Rubio’s bill takes a new approach, seeking to abolish “risk corridors,” one of several mechanisms in the law meant to hold down premium costs and entice insurers to participate in the exchanges, by protecting them from big losses if they draw a costlier applicant pool than anticipated. Risk corridors function a lot like Major League Baseball profit-sharing: Insurers who wind up with an unexpected number of healthy applicants and lower costs will “pay in” money to the government, which in turn will “pay out” to insurers with costlier applicants, thereby stabilizing the nascent market.

When Obamacare was being written, the winners and losers were expected to balance out, making the risk corridors budget-neutral. But if too many insurers lose money, the text of the law (in Section 1342, for those following at home) makes clear that the government will step in with additional funds to pay companies whose costs end up being significantly higher than anticipated. This is what Rubio is seizing on in his new bill: He’s calling the potential payment a “bailout” and trying to stop it. The senator declined to comment.

There’s some validity to the scenario Rubio is warning about, though no one can yet say whether it will happen—or, if it does, what the cost might be to taxpayers. Obama’s decision to allow people in the individual market to keep their plans increases the likelihood of higher costs. In a Nov. 14 letter to Congress, the American Academy of Actuaries warned that if “lower-cost individuals retain their prior coverage, and higher-cost people move to new coverage, the medical costs for those purchasing new insurance would be higher than expected.” This would create a set of conditions “more likely to trigger risk corridor payments.”

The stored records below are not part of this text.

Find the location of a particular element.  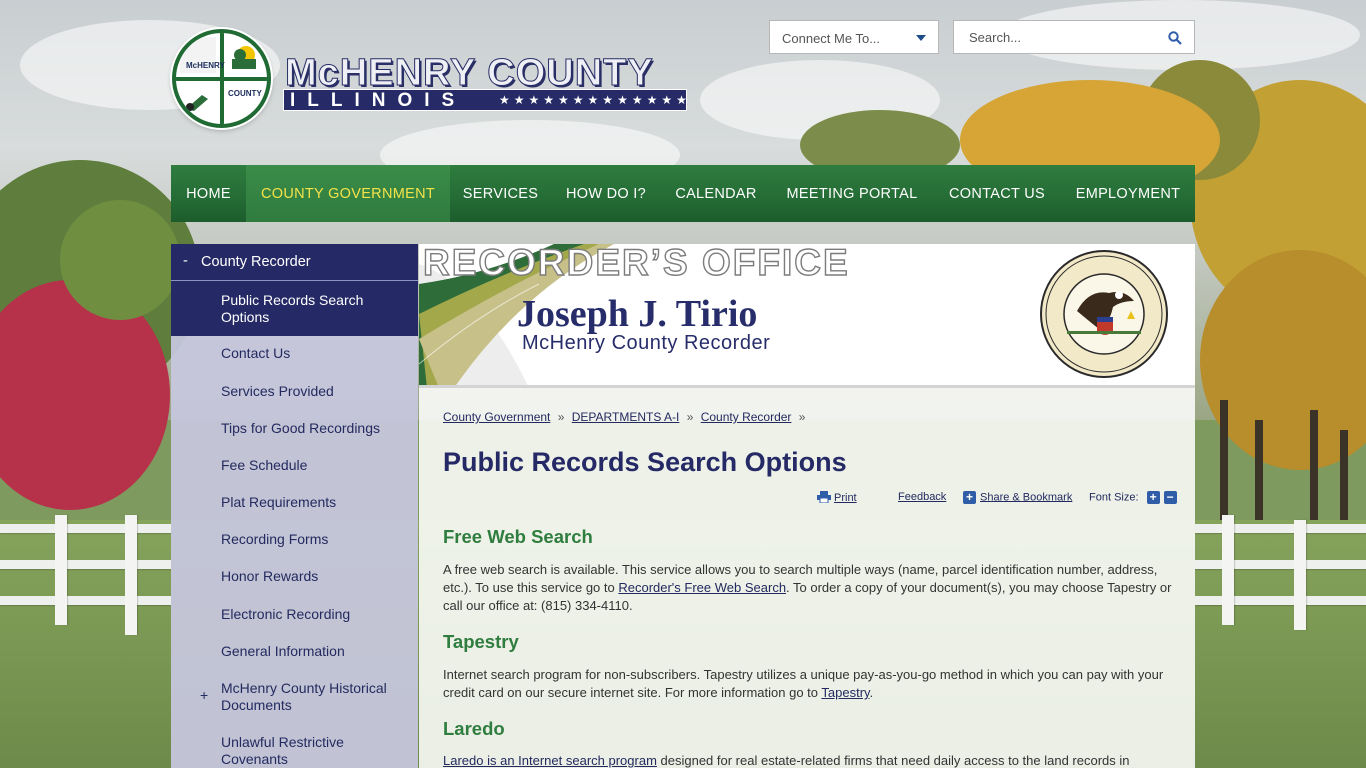

stars-decoration: ★★★★★★★★★★★★★ is located at coordinates (595, 100).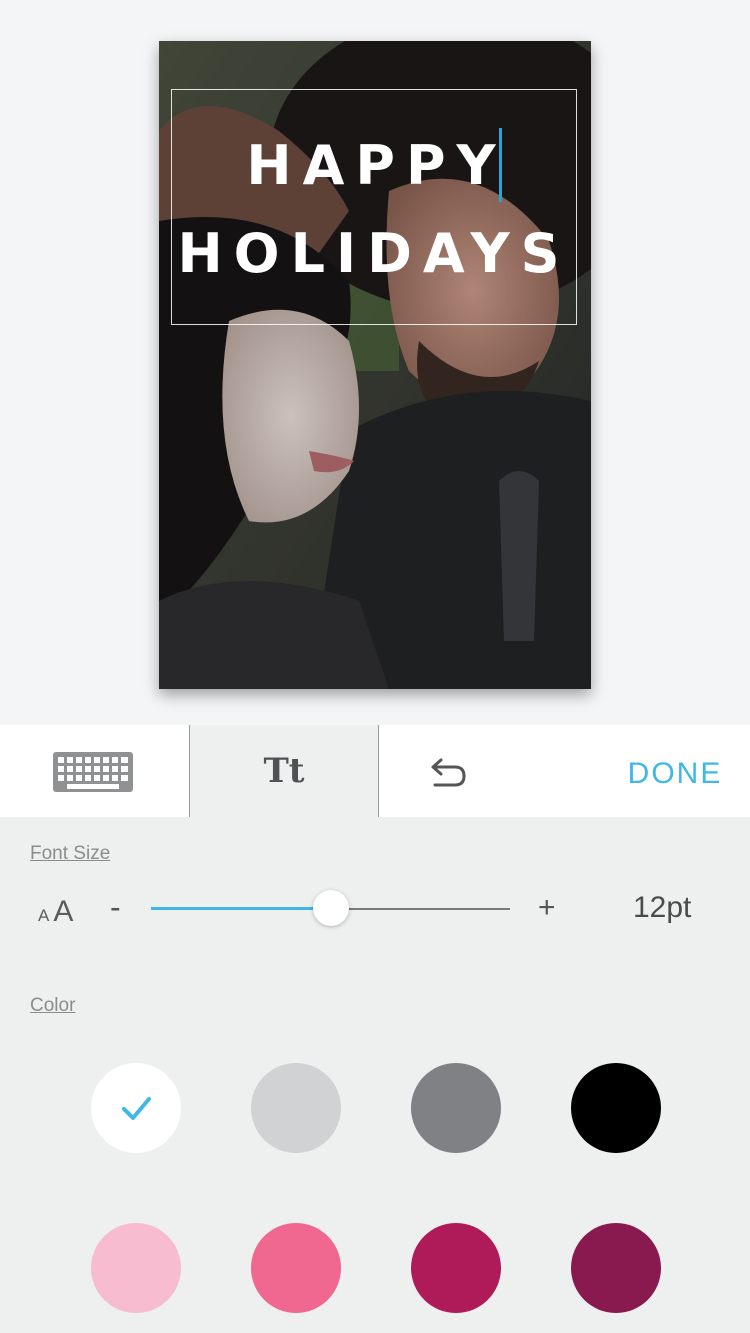 This screenshot has width=750, height=1333. I want to click on text-style-label: Tt, so click(284, 771).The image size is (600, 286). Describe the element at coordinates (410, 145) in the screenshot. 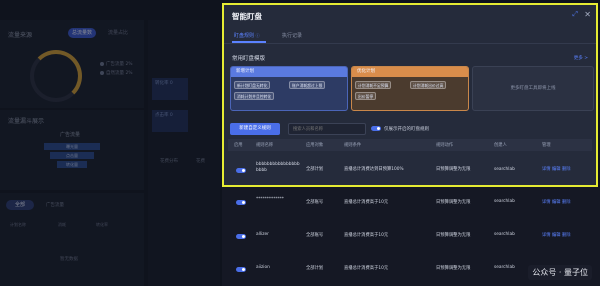

I see `rules-table-header` at that location.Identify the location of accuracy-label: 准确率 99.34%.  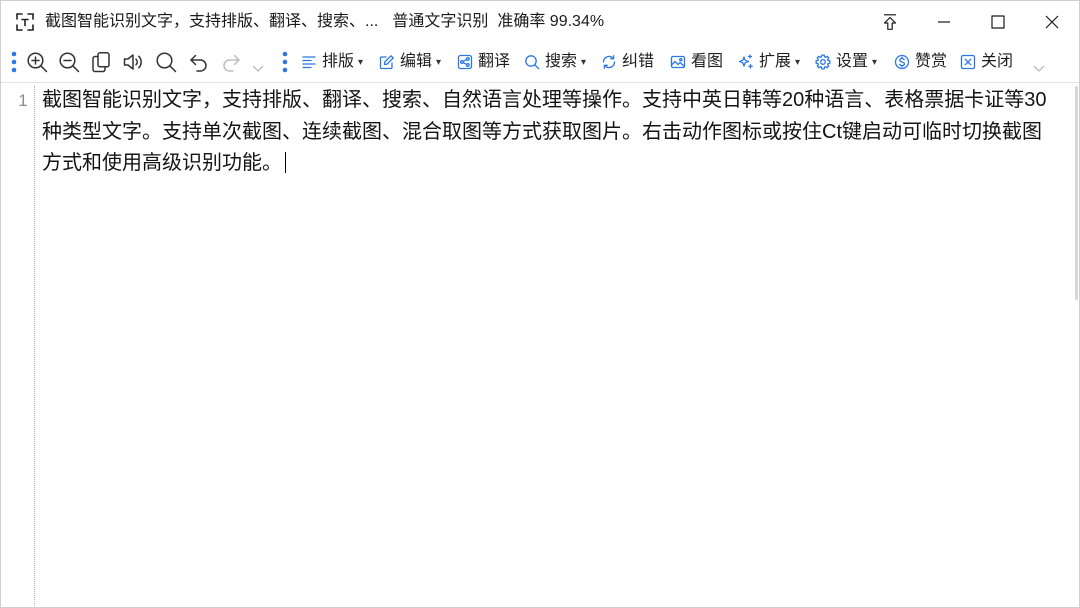
(551, 22).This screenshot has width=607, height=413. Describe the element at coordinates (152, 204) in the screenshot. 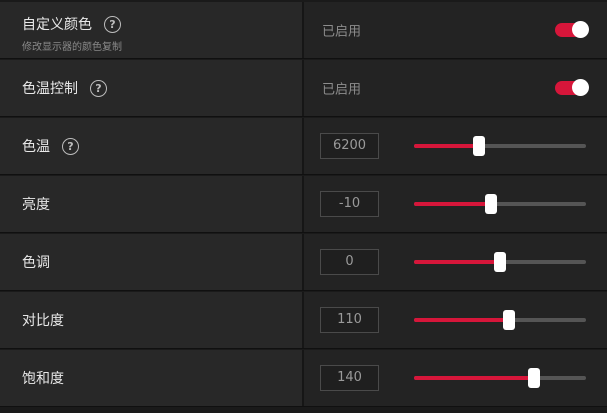

I see `brightness-label-cell: 亮度` at that location.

If Rubio were truly motivated by concern that taxpayers might end up footing a “bailout,” there would be an easy solution: write a bill stipulating that risk corridors must be budget-neutral. Presto, problem solved. But Rubio’s bill is far more sweeping than that—it eliminates risk corridors by striking Section 1342 from the law. This is a clue that his real motivation isn’t to eliminate the possibility of a payout but to topple the Affordable Care Act altogether. “The insurers who signed up for the exchange did so with the understanding that their risk was limited,” says Timothy Jost, a health-care expert at the Washington and Lee University School of Law. “So repealing those risk corridors is basically breaking a contract with the insurers that, if they would come into this program, there’d be some limit to their risk exposure.”

Jost says eliminating risk corridors could set off a chain reaction that would undermine the law. Some insurers might drop out or decline to participate in the exchanges. Others might run into solvency issues or start charging a risk premium. The actuaries who set rates would then jack up premiums for 2015. This could lead to the death spiral of rising costs and declining participation that the law’s supporters worry about. “Basically, it’s a way of killing the exchanges,” Jost says.

Rubio’s bill won’t get far in the Democratic-controlled Senate. But Republicans are sure to embrace it, given the political potency of the “bailout” label. If the website continues to falter and only the most desperate applicants persevere, insurers facing higher costs would put the government on the hook for a sizable payout. At that point, some Democrats might decide to support the bill.

Even if none of that comes to pass, Rubio’s efforts won’t be in vain. As he gets set for a possible presidential run, Rubio has looked for ways to improve his standing with conservatives upset by his support for comprehensive immigration reform. The bill could at least help accomplish that.


    The bottom line: Rubio claims a technical provision in the health-care law will lead to a government bailout of insurance companies.